**What you should do:**
Show each line from the records below in which the word "section" occurs.

==== Material to process ====

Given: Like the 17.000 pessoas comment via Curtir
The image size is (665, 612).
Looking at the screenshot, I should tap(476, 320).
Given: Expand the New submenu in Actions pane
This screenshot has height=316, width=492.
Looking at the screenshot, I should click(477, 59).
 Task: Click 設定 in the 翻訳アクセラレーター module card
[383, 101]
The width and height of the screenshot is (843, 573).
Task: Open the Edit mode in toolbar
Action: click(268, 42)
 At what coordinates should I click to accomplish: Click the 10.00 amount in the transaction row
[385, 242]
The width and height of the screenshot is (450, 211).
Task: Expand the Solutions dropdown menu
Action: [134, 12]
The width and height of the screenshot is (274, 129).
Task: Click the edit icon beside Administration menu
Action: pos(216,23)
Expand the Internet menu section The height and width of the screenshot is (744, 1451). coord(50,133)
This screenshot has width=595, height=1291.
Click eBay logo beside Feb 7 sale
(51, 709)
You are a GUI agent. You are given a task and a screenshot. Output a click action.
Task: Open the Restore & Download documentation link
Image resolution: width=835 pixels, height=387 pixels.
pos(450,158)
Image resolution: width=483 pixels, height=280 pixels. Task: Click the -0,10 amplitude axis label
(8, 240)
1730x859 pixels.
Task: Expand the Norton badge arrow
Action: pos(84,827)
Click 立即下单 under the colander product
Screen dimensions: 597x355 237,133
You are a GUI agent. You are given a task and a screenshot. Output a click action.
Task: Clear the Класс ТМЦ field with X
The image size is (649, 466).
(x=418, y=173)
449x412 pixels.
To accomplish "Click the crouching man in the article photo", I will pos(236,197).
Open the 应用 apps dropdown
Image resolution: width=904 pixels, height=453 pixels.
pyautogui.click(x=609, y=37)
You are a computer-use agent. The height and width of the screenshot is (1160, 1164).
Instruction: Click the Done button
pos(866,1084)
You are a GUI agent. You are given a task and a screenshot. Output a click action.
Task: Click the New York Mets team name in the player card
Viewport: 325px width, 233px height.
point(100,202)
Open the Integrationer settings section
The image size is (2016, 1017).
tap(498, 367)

====

**Answer to this task:**
Expand the Internet menu section The height and width of the screenshot is (744, 1451). coord(50,133)
Open the Integrationer settings section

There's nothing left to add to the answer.